スキゾイド雑記帳

人間害悪・人間リスクについての考察

ヘイト回収業者

別館『スキゾイドパーソナリティ障害の生存競争』も更新中です。 http://schizoid.hatenablog.jp/


労働が人類の生活・経済・自我を破壊し、AIによって人間の価値が暴落して、早50年が経過した。昨今の世の中でAIによる自動処理業務を軸とした広域的な事業を展開しているのが「ヘイト回収業」である。人々は過労死や自殺、鬱病などの重篤化が毎日のように何百件とニュースで報じられるようになっても、なお、労働至上主義に染まっているのである。労働至上主義が所属至上主義を生み、所属至上主義は帰属至上主義、帰属至上主義はない面が空虚になった人間に生存の意味をもたらす形骸的な特効薬としてその地位を確立した。人々は絆や愛や人間の存在が幸福をもたらすという洗脳にすっかり染まり、今日も仕事=幸福であると叫びながら朝礼ではりきっている。

もちろん、そんなことが本質的に実現していることなど、ありえない。人間の妄想と実体のない希望にすがりつこうとする虚無のお芝居は全人類にストレスを与え続けることとなった。人間は社会や世間で建前を演じることで虚構の幸福を演じ、家や友達など私人関係でそれを発散した。見えないところ、労働・学校・部活などの集団行動以外の部分にありとあらゆる憎悪(ヘイト)が増殖し、取り返しのない事件の発生が相次いだ。それでも世の中は24時間テレビで障害者ドキュメントを流し続け、部活動ドキュメントに涙し、バラエティでは弱い芸人がいじられて自殺している。

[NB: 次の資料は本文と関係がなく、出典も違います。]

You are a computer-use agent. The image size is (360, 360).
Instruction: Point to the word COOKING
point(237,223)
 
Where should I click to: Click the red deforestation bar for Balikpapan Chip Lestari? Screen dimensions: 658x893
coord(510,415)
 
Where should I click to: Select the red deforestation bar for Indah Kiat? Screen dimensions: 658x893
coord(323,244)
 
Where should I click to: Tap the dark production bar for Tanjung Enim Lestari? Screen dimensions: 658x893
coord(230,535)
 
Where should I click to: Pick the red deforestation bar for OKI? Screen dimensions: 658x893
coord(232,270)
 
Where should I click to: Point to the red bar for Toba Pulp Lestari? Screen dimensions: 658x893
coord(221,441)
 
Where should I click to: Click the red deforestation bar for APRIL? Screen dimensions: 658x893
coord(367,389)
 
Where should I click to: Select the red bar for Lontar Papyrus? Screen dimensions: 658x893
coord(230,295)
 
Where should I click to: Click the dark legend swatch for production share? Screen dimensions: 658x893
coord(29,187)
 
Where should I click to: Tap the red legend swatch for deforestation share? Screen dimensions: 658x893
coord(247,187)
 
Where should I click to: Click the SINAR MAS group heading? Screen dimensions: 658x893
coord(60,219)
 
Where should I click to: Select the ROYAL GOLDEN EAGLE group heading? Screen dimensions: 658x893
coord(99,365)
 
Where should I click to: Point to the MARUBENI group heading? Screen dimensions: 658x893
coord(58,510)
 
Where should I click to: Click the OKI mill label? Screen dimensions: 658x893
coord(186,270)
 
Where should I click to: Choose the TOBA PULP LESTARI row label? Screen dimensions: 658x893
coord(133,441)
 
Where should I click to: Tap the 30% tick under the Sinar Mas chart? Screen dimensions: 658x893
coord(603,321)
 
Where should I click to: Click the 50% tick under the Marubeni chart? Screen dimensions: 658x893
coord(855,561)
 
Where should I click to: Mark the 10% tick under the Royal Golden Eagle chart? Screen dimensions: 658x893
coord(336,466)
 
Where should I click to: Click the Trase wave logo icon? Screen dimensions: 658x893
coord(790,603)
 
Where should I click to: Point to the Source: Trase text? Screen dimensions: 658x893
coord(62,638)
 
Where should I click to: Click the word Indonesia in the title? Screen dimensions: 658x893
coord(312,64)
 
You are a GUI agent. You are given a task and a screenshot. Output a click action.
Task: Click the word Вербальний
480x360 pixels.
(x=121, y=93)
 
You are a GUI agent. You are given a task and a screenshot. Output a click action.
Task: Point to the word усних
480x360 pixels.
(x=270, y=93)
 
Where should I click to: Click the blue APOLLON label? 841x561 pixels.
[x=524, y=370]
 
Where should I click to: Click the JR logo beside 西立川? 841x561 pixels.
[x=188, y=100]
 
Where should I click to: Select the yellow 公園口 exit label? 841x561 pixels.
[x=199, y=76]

それらの表向きな演技から生み出された廃棄物としてのストレスは、すべてヘイト回収業者が有償で引き取りを行っており、人間の心中から定期的に除染されているのである。毎週決まった曜日に、医療機関にかかり、歯磨きをするように体中からヘイト菌を除菌する。そうすることで、一時的に心の底から「絆」「組織」「人間」「労働」が素晴らしいものであるという思考回路が開花する。そして現実離れした精神論をふりかざして世の中の奴隷となりながら、また週末には悲惨な事件が起こり、それを見て見ぬふりをしてごまかしながら除染治療を行う。

今や学生が狙う大企業はヘイト回収業と電力会社だけである。